Dear Research Advocate:
The House Appropriations Committee released its FY19 Labor-HHS funding bill earlier today for subcommittee markup tomorrow morning. A few notes on the bill: NIH received $38.3 billion — an additional $1.25 billion over the FY18 level — and AHRQ received $334 million — the same funding level as FY18. After accounting for anticipated, one-time changes to the total (including the transfer of the strategic national stockpile to the Office of the Assistant Secretary for Preparedness), CDC received a $427 million funding increase. Given that the highly constrained dollars the “Labor-H” Subcommittee had to work with, the NIH, AHRQ and CDC results are definitely a positive step forward.
Drug pricing was the primary topic as HHS Secretary Azar testified before the Senate HELP Committee this week. The Administration’s continued push for value-based pricing — echoed as a viable path forward by a growing consensus — stands in stark contrast to the House passage of H.R. 3, which follows the Administration in seeking to rescind $800 million from the Center for Medicare and Medicaid Innovation (CMMI) budget. As discussed in previous letters, CMMI tests new financing and delivery models to ensure they work as advertised. In a letter to Congressional Leadership, Research!America and the Network for Excellence in Health Innovation (NEHI) made the case for not rescinding funding from CMMI. Please join us in making that case by sending a tweet to your Senators.
During Tuesday’s Research!America webinar, “The Value of Evidence-Based Treatments for Migraine Sufferers,” panelists described how research has worked to address gaps in migraine prevention and treatment, and to improve access to care for patients. If you were unable to join us, you can watch a recording of the webinar here.
Yesterday we co-hosted a Hill briefing in partnership with the Patient-Centered Outcomes Research Institute (PCORI), National Hispanic Medical Association (NHMA) and the National Medical Association (NMA), to explore how advances in patient-centered research are working to improve mental health care, particularly for underserved populations. Breaking through the stigma around mental illness and engaging patients as research partners are both essential if we are to increase awareness of, and find meaningful ways to address, mental health conditions.
Further on unmet needs: the CDC recently released some startling statistics on the rise of suicide in the United States. According to the report, suicide rates have risen in all but one state between 1999 and 2016, and suicide is now the 10th leading cause of death nationally. Although prevention efforts have largely focused on mental health conditions, researchers found that more than half of those who died by suicide did not have a diagnosed mental health condition. This not only speaks to the need for better understanding and detection of mental health concerns, but also the need to take a comprehensive and multi-disciplinary approach to addressing this alarming public health threat. Please see our fact sheet for more.
Most breakthroughs in public health actually have a history featuring research, analysis and commitment.

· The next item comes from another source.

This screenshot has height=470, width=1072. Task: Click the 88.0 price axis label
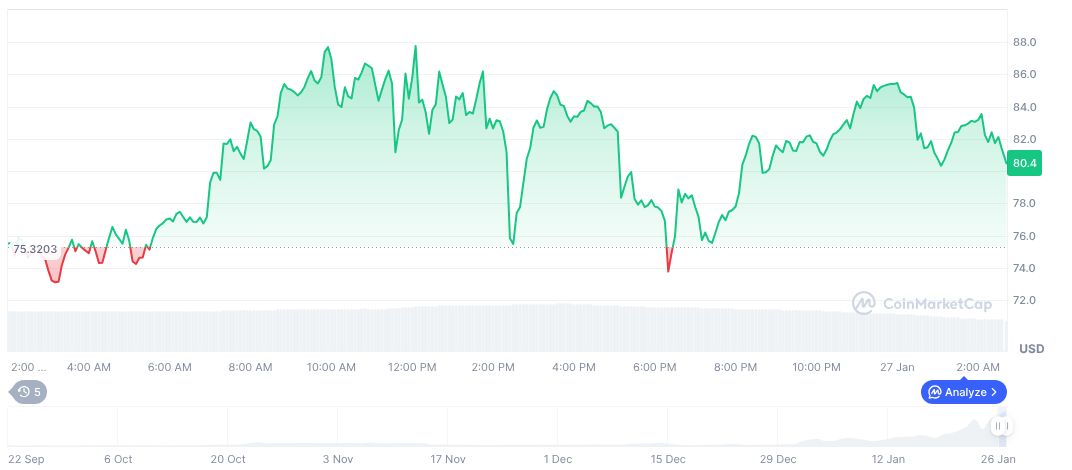click(x=1024, y=42)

Even what we take for granted today — mosquitoes spread a host of diseases; smoking kills; and so on — was once not so obvious. It may seem daunting, expensive and even impossible, but through a sustained commitment to research and public engagement, challenges from Alzheimer’s to the substance abuse epidemic can be overcome. Our tax dollars are being put to work right now: NIH leadership has outlined the Helping to End Addiction Long-term (HEAL) initiative, seeking to better understand and treat pain through non-addictive means while also improving overdose reversal medication and existing addiction treatments. On the legislative side, the House has passed 25 bills to confront opioid addiction and overdose. Included in the package is a measure to allow NIH to develop non-addictive pain treatments and another to authorize the Substance Abuse and Mental Health Services Administration (SAMHSA) to develop best practices for operating housing facilities for those recovering from addiction.
A troubling report from the National Academies highlights a self-imposed barrier the scientific community simply must address. Far too many women — as many as half of those in the STEM fields — continue to face harassment, which not only negatively impacts the recruitment, retention and advancement of women, it seriously hinders the advancement of science at large. As we look to leaders to drive policy change, it is incumbent on us all to push for a cultural change that no longer tolerates harassment and discrimination against our female colleagues in STEM fields.